Murray believes that the business and legislative communities don't realize how "extremely" costly obesity is becoming. "Only when this country fully understands the link between obesity and lifestyles and the costs that they see each year in terms of double-digit healthcare inflation will they be ready to talk about prevention." Estimates show that the obesity epidemic will cost Americans $260 billion for treatment by 2010.

Murray is a strong advocate of the National School Lunch Program (NSLP) to help prevent school-age children from becoming overweight adults. Ample data show that, through this program, children consume twice the servings of fruits and vegetables and greater amounts of grains and dairy. He said he would like the NSLP to be expanded to include breakfast. The cost of providing a breakfast and lunch through the NSLP is minimal compared to the cost of treating obesity, he said.

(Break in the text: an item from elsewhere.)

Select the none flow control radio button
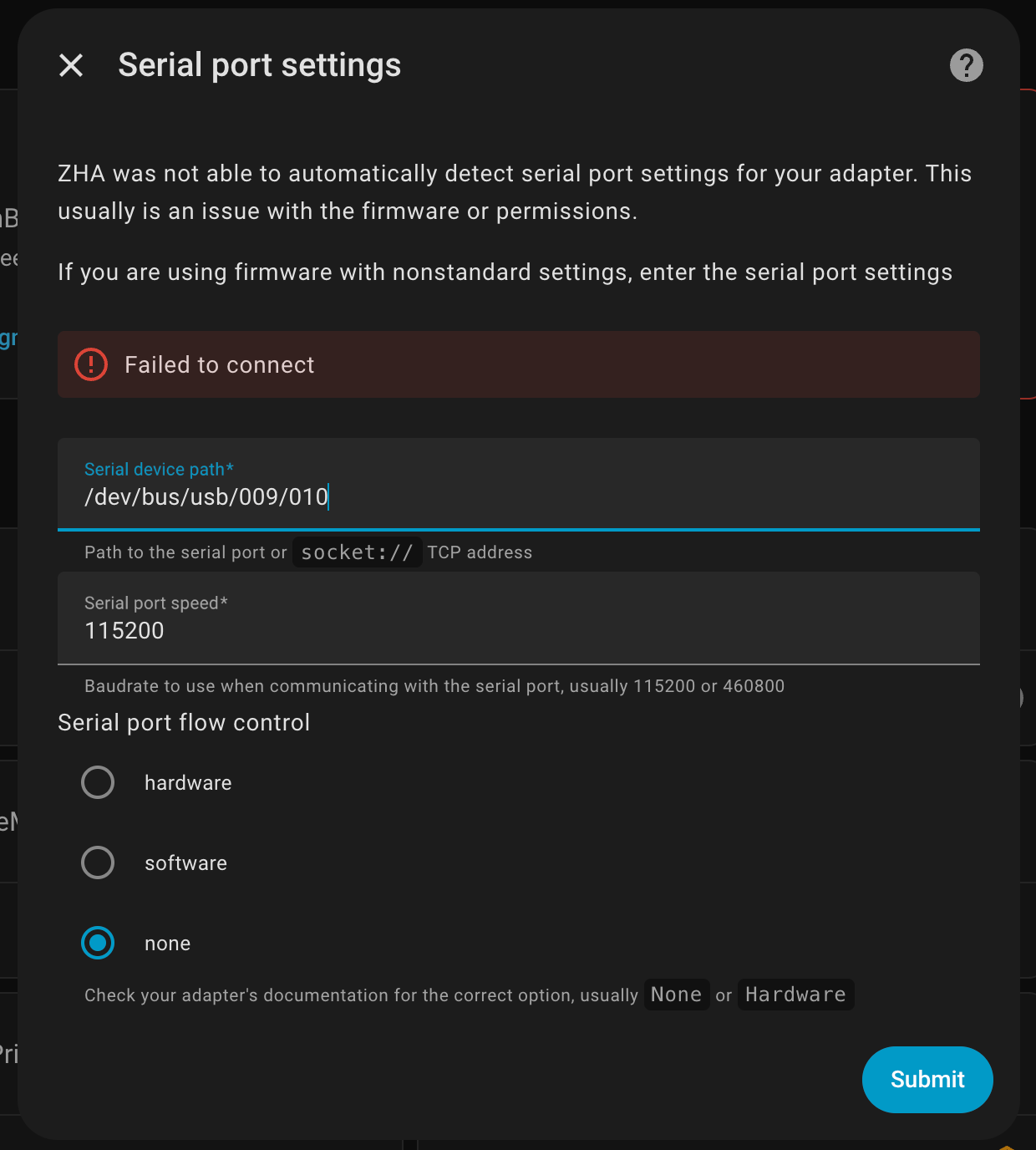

"I think the NSLP is probably a mother's and teacher's best friend and they don't know it," Murray said, explaining that "we can put a better, more focused student in the chair by providing a nutritious breakfast and lunch through the NSLP. I think it should be universal."

Murray also urged pediatricians to use the 12 well-child visits between birth and age 5 to prevent obesity with the same intensity used to promote child immunizations. Keeping a child at a normal, healthy weight will prevent the vast majority of adulthood obesity, he told reporters.

Ellyn Satter, a registered dietician from Madison, Wisconsin and AAP faculty member, echoed these remarks.

Satter said she is particularly concerned that many parents adopt a policy of "underfeeding and overexercising" a heavy child. "It has been tried and it does not work," she said. "Restrained feeding is a big problem I see in my clinical practice. Parents today are so worried that their child will get fat that they hesitate to satisfy the appetite, whereupon the child becomes food preoccupied and then overeats whenever they get the chance."

This sets the child up for problems with weight later on, she said.